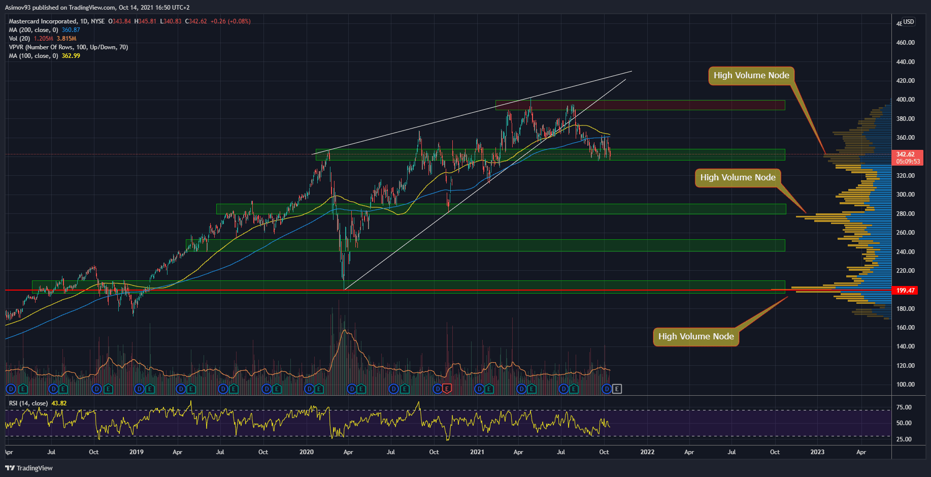Select the MA 200 indicator legend
This screenshot has height=477, width=931.
[x=34, y=30]
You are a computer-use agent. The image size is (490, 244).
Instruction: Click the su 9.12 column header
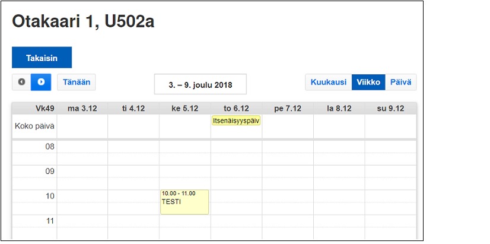tap(390, 108)
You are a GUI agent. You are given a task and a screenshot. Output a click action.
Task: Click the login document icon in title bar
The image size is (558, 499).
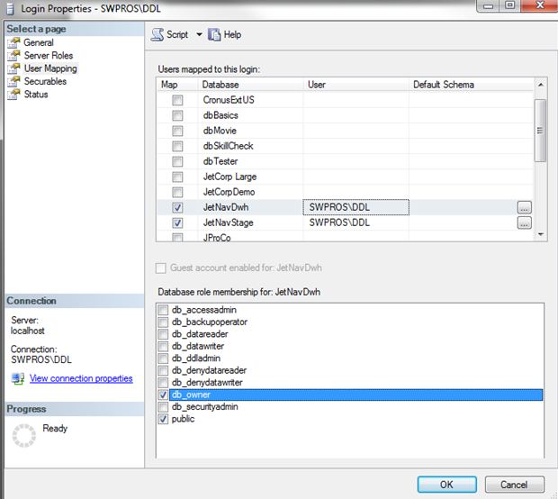click(x=10, y=9)
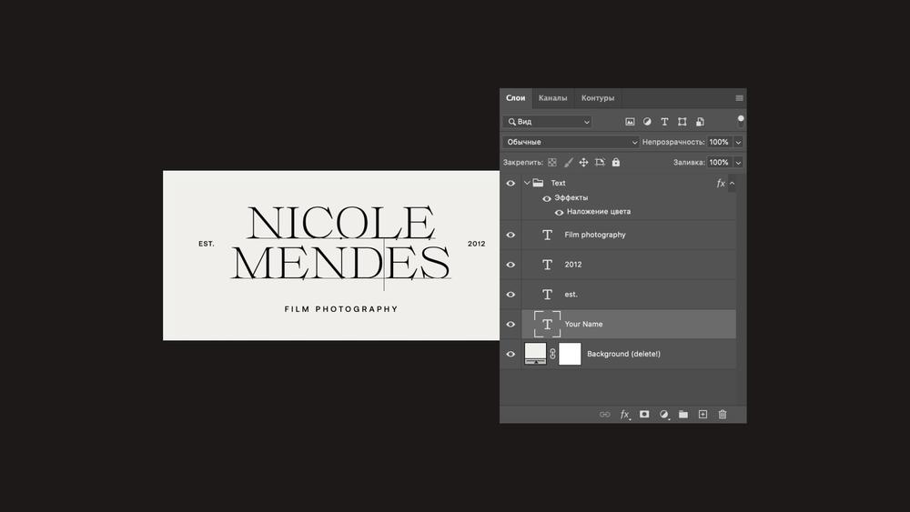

What you have to do ->
Within the material, how many lines hold "agent"? Say only the number.

Answer section ->
2